Blood-Brain Barrier Permeability and Kinetics of Inflammatory Markers in Acute Stroke Patients Treated With Thrombectomy

Abstract

Background and objectives: The aim of this study was to investigate the relationship between baseline blood-brain barrier (BBB) permeability and the kinetics of circulating inflammatory markers in a cohort of acute ischemic stroke (AIS) patients treated with mechanical thrombectomy.

Methods: The CoHort of Patients to Identify Biological and Imaging markerS of CardiovascUlar Outcomes in Stroke includes AIS patients treated with mechanical thrombectomy after admission MRI and undergoing a sequential assessment of circulating inflammatory markers. Baseline dynamic susceptibility perfusion MRI was postprocessed with arrival time correction to provide K2 maps reflecting BBB permeability. After coregistration of apparent diffusion coefficient and K2 maps, the 90th percentile of K2 value was extracted within baseline ischemic core and expressed as a percentage change compared with contralateral normal-appearing white matter. Population was dichotomized according to the median K2 value. Univariable and multiple variable logistic regression analyses were performed to investigate factors associated with increased pretreatment BBB permeability in the whole population and in patients with symptom onset <6 hours.

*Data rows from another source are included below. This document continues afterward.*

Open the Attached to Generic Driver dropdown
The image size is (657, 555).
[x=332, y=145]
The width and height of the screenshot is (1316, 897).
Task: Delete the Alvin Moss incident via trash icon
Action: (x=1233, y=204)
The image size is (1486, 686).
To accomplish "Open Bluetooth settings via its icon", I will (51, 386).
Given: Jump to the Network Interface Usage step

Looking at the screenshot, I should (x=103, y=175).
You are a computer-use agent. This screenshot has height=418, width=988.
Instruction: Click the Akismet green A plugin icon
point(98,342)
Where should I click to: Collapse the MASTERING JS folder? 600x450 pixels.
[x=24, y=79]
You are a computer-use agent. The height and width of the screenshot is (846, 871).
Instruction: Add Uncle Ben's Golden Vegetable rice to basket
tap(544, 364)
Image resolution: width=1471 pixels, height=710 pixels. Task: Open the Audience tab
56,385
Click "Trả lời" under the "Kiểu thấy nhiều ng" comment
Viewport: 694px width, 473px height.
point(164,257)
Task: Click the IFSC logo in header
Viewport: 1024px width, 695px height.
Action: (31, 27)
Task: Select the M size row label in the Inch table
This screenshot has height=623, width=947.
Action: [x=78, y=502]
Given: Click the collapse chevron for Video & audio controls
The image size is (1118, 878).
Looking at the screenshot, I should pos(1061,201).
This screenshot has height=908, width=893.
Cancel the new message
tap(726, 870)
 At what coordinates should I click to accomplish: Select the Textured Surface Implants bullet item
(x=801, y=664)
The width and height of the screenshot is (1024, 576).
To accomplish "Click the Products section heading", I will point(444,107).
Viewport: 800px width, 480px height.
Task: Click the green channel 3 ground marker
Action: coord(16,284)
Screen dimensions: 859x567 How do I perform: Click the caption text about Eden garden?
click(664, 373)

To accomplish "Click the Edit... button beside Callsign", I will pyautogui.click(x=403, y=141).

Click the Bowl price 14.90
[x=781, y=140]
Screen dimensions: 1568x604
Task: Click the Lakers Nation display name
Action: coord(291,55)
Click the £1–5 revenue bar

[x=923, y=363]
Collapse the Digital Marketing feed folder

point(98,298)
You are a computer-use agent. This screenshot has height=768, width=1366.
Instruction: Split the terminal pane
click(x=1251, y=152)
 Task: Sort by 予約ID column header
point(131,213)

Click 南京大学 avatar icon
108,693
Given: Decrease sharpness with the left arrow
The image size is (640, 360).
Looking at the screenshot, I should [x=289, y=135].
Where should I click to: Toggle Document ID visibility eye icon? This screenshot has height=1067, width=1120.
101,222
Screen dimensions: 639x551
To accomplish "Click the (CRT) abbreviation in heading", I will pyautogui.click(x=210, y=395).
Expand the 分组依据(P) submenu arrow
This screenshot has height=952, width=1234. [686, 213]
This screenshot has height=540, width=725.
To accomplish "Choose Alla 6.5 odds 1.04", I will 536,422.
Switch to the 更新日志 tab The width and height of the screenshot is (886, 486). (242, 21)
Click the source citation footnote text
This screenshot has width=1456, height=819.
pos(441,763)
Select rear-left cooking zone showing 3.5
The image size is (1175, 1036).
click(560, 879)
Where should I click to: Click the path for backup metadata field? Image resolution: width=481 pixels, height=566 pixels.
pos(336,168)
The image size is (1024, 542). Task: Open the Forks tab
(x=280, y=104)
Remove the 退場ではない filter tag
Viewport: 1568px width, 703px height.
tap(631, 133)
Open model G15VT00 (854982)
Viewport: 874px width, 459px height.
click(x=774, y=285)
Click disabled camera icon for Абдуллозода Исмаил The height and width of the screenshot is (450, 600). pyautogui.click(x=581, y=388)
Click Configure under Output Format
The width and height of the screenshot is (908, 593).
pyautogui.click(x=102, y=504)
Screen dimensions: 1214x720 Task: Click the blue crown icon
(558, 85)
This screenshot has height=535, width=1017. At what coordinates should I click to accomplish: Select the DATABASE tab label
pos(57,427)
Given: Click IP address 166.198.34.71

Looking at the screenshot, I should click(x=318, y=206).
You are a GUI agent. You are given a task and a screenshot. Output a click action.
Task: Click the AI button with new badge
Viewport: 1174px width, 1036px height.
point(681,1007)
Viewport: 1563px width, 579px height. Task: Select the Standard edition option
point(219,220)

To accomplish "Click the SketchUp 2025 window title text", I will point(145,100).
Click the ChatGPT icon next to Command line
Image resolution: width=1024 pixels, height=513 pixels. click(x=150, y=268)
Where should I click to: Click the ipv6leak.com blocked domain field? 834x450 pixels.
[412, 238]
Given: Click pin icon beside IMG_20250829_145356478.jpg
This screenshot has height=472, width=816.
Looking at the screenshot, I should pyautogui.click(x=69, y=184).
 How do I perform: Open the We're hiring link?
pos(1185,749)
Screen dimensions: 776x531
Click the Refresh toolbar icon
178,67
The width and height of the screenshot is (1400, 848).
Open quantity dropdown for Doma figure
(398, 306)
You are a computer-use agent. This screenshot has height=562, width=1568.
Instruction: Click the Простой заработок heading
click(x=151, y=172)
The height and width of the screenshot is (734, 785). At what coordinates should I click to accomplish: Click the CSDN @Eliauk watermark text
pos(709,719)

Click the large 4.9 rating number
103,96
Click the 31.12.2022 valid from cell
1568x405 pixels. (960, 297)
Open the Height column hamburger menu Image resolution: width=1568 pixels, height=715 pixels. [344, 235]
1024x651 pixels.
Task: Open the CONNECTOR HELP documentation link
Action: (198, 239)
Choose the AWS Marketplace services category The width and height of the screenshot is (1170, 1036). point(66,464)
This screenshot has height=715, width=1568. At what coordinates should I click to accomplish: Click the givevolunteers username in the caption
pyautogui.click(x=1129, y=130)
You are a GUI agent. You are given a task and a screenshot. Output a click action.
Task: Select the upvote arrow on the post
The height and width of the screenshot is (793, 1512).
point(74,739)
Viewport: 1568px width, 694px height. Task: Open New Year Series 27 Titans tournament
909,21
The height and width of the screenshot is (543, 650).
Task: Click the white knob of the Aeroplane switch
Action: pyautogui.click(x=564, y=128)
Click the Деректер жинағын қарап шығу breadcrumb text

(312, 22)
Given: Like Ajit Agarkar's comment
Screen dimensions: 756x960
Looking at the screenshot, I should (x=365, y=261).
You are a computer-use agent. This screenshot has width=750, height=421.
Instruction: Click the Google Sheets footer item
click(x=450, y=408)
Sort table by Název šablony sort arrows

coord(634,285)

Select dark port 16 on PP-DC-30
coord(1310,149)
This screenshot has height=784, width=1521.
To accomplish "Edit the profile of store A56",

Results: In the whole population (n = 105 patients, median K2 = 1.59), patients with an increased BBB permeability had higher serum levels of matrix metalloproteinase (MMP)-9 at H48 (p = 0.02), a higher C-reactive protein (CRP) serum level at H48 (p = 0.01), poorer collateral status (p = 0.01), and a larger baseline ischemic core (p < 0.001). They were more likely to have hemorrhagic transformation (p = 0.008), larger final lesion volume (p = 0.02), and worst neurologic outcome at 3 months (p = 0.04). The multiple variable logistic regression indicated that an increased BBB permeability was associated only with ischemic core volume (odds ratio [OR] 1.04, 95% CI 1.01-1.06, p < 0.0001). Restricting analysis to patients with symptom onset <6 hours (n = 72, median K2 = 1.27), participants with an increased BBB permeability had higher serum levels of MMP-9 at H0 (p = 0.005), H6 (p = 0.004), H24 (p = 0.02), and H48 (p = 0.01), higher CRP levels at H48 (p = 0.02), and a larger baseline ischemic core (p < 0.0001). The multiple variable logistic analysis showed that increased BBB permeability was independently associated with higher H0 MMP-9 levels (OR 1.33, 95% CI 1.12-1.65, p = 0.01) and a larger ischemic core (OR 1.27, 95% CI 1.08-1.59, p = 0.04).

Discussion: In AIS patients, increased BBB permeability is associated with a larger ischemic core. In the subgroup of patients with symptom onset <6 hours, increased BBB permeability is independently associated with higher H0 MMP-9 levels and a larger ischemic core.

Figure 1. Flowchart

DSC-MRI = dynamic susceptibility contrast MRI.

Figure 2. Kinetics of Matrix Metalloproteinase-9 According to K2 Status

Figure 2 presents the kinetics of matrix metalloproteinase-9 (MMP-9) levels (medians) at H0, H6, H24, and H48 according to K2 status.

Figure 3. Admission MRI of a Stroke Patient With Increased Blood-Brain Barrier Permeability

In this patient with acute right sylvian ischemic stroke (A: B1000 diffusion-weighted images; B: apparent diffusion coefficient map) and symptom onset <6 hours, K2 maps (C) indicate increased blood-brain barrier permeability. She was treated with thrombolysis and mechanical thrombectomy, resulting in a modified thrombolysis in cerebral infarction score of 3. The 24-hour follow-up noncontrast CT scan (D) revealed confluent hemorrhagic petechiae (white arrows) within the infarct indicating HI-1 hemorrhagic transformation.